[[ Material to process open ]]
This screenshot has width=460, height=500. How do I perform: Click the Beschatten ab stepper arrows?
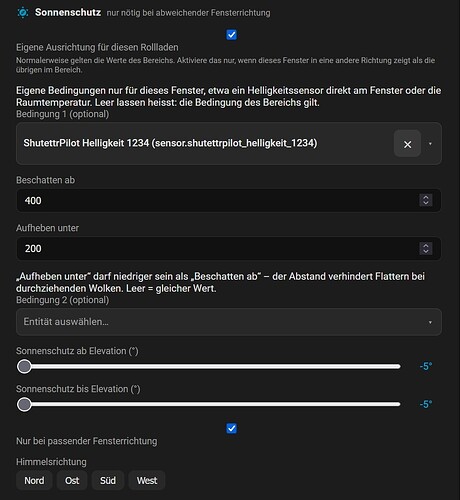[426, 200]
[[ Material to process closed ]]
[[ Material to process open ]]
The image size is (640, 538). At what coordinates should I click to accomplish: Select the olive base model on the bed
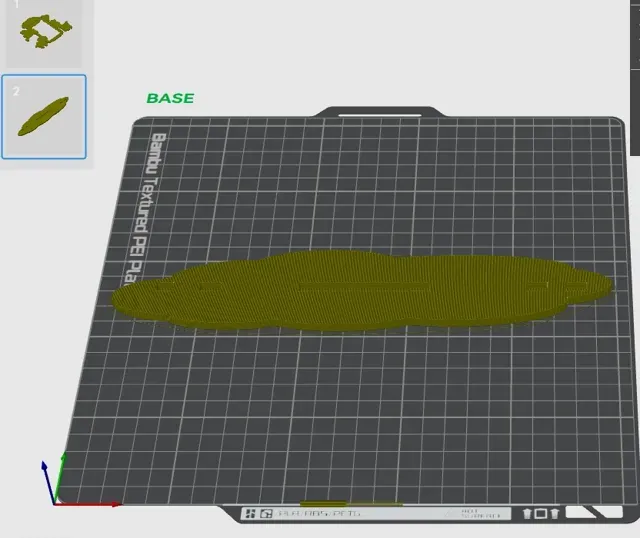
[[ Material to process closed ]]
[[ Material to process open ]]
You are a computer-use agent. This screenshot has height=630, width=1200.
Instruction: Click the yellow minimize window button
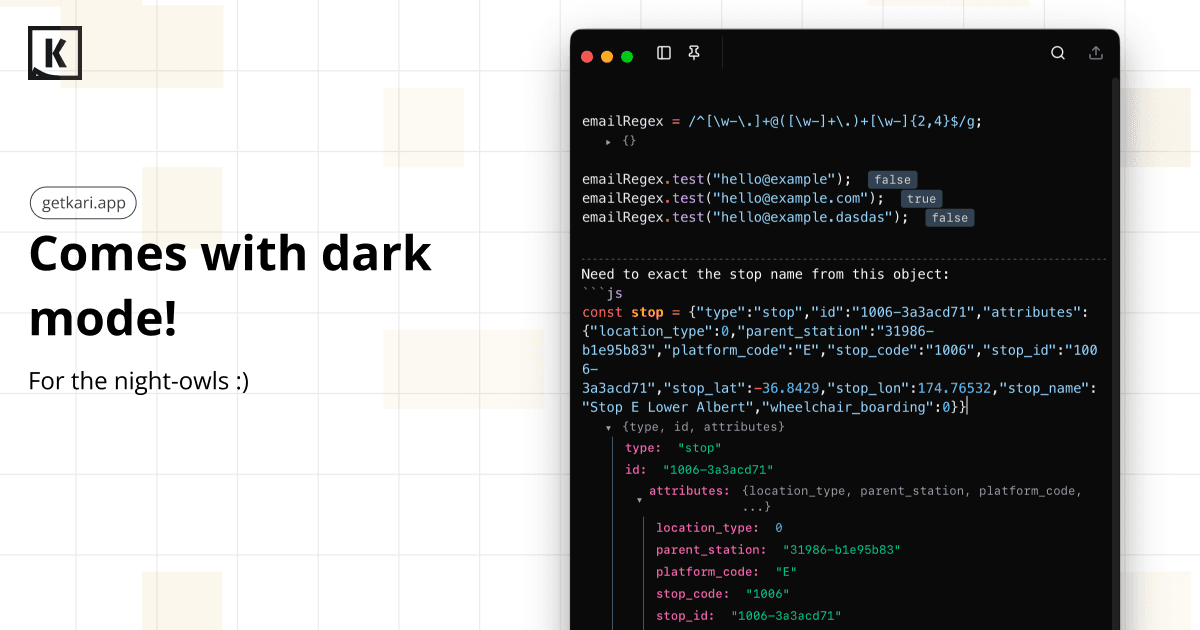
[[ Material to process closed ]]
Exercise directions — Retype the portion of the data above that starts on the line with "You are a computer-use" and finishes on the line with "Instruction: Click the", including both of those lines.

Expected output —
You are a computer-use agent. This screenshot has height=630, width=1200.
Instruction: Click the yellow minimize window button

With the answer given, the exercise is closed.